As Lucía and Gilbert discussed these floods of California’s past and whatever might be its future, they started to come to a somewhat outrageous decision together. They would break into the control room of the Department of Water Resources, where the State Water Project controlled the movement and release of water to places like Merced and other Central Valley locations rife with farmland. “Fuck the fucking smelt!” Gilbert screamed at one point in his affirmation of wanting to help Lucía break in. Which made her feel guilty because she didn’t want to fuck the smelt. She wanted them to thrive, too. But she wanted her daughters and the generation they represented to thrive more. That “want” winning out over any consideration of the smelt or the delta ecosystems they aided in buttressing. Gilbert and Lucía’s decision at the Black Bear Diner came about one week and two days after the atmospheric rivers ceased. Sure, they could have just kept waiting, and that might have spared their jobs in the legislature. But they both agreed they were working in service of a higher purpose for the state. One that their limited powers as government officials couldn’t achieve. They could not “be” the law any longer. They had to go above and beyond it for the greater good of humanity, even if not animals and wildlife. On this Earth, there was always a “top dog” species that had to look out for number one. And humans like Lucía wanted to remain at the top of that pyramid. They weren’t going to do so by waiting around for the approval of the sixteen-billion-dollar tunnel at the heart of the Delta Conveyance Project. Waiting for that to get going would further stall the movement of much needed water for regions like the Central Valley and its farmlands. Which California just had to nurture at all costs if it wanted to survive.

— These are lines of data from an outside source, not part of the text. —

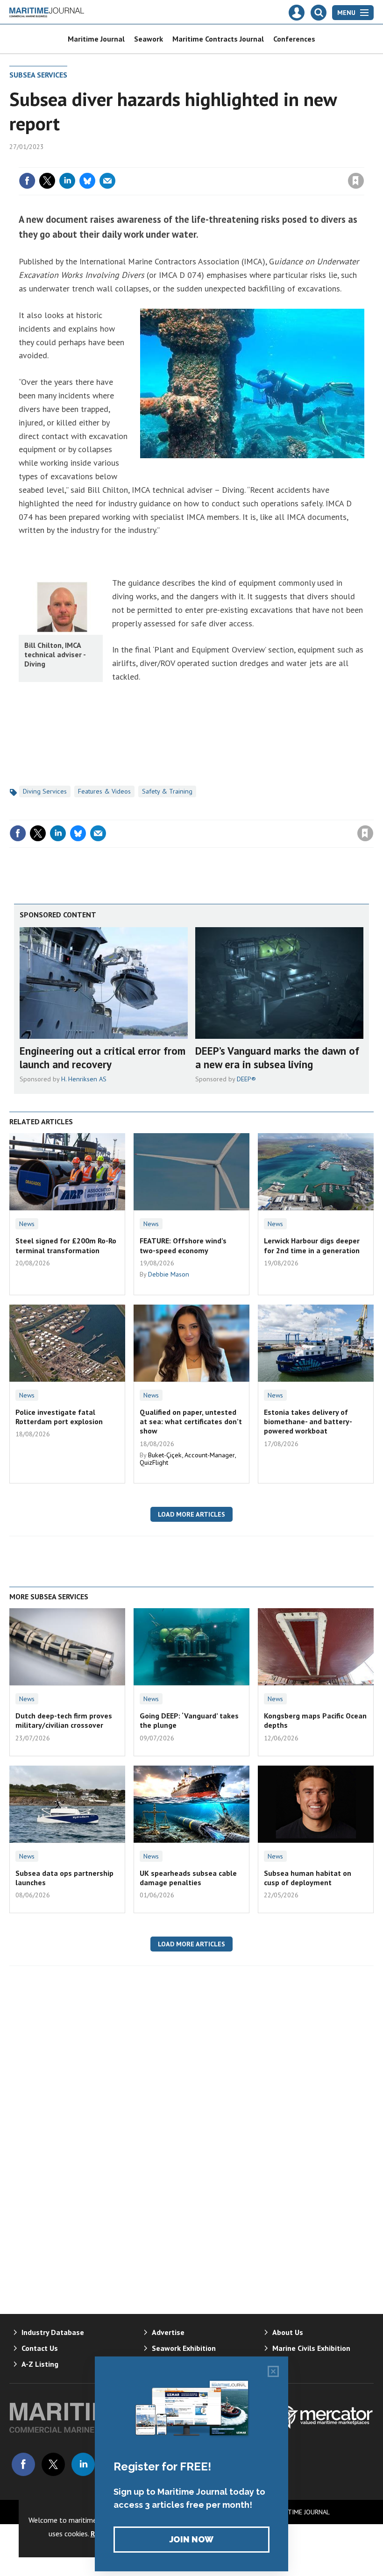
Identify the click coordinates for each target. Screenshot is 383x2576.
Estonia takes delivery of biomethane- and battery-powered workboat (308, 1421)
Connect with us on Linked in (83, 2464)
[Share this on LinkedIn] (67, 180)
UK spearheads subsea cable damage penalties (188, 1877)
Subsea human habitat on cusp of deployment (307, 1877)
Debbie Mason (168, 1274)
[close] (363, 161)
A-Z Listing (39, 2364)
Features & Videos (104, 791)
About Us (287, 2332)
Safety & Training (167, 791)
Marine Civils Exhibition (311, 2348)
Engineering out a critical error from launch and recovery (102, 1057)
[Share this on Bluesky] (87, 180)
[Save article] (356, 180)
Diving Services (45, 791)
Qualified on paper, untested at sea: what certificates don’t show (191, 1421)
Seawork (148, 38)
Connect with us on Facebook (23, 2464)
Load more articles (191, 1514)
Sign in (245, 161)
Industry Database (52, 2332)
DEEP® (246, 1079)
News (27, 1224)
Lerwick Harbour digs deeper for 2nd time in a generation (312, 1245)
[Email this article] (107, 180)
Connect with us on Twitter (53, 2464)
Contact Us (39, 2348)
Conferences (294, 38)
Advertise (168, 2332)
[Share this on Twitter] (47, 180)
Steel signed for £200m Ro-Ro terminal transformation (65, 1245)
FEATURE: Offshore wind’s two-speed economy (183, 1245)
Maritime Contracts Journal (218, 38)
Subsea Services (38, 74)
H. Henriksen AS (83, 1079)
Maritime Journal (96, 38)
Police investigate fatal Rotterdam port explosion (59, 1416)
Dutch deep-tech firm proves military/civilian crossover (63, 1720)
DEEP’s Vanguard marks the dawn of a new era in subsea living (277, 1057)
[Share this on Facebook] (27, 180)
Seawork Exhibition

“Breaking in” the following morning was easy enough. They were legislators, after all, and could use the pretense of wanting to show this, that or the other layman how things worked. The drive from Merced to the Banks Pumping Plant near Tracy (specifically, in Byron) was roughly one hour and twenty minutes (or two hours and twenty minutes with traffic). Well worth the time to unleash and redirect the water supply that Lucía and Gilbert were about to. The thing was, once the former Assemblymember got into the control room, in front of that wide array of computers and knobs and buttons, it was a roll of the dice. Lucía really had no idea what she was doing, and Gilbert was no assistance to her, being positioned as the “distractor” of the operation, keeping the DWP worker (or “power distributor,” as he probably preferred to be called) occupied for a small window while she decided which proverbial lever to pull. Delaying to the last second, when she saw the DWP worker grow bored with Gilbert and start to walk back in, Lucía made her “best guess” about what to push before the man could see her do it. Which meant it would take him a few minutes to notice something was off about the switchboard. Minutes for anyone within the DWP, and subsequently, the state legislature to realize that what Lucía had done was actually funnel even more excesses of the atmospheric river water into the Pacific Ocean. Her and Gilbert’s plan had thusly backfired in the most horrifying manner possible.

Needless to say, both parties were released from their positions immediately. While each one had been prepared to sacrifice their job for the cause, it was under the assumption that the sacrifice would have been for something. Instead, like the deluge being for naught, so, too, was their attempt at selflessness. They ought to have known better, though. For if Missouri is the “Show Me State,” California is the unofficial “Me State,” with everyone’s focus being to look out for themselves. When the water scarcity grew ironically bleaker amid increased floods like this one, that would only reveal itself in more appalling ways. And it was hard for Lucía, as she drove home from the State Assembly office for the last time, not to envision Ana and “Ally” rabidly barking and biting at people in the flooded streets for a dram of drinkable water in the future.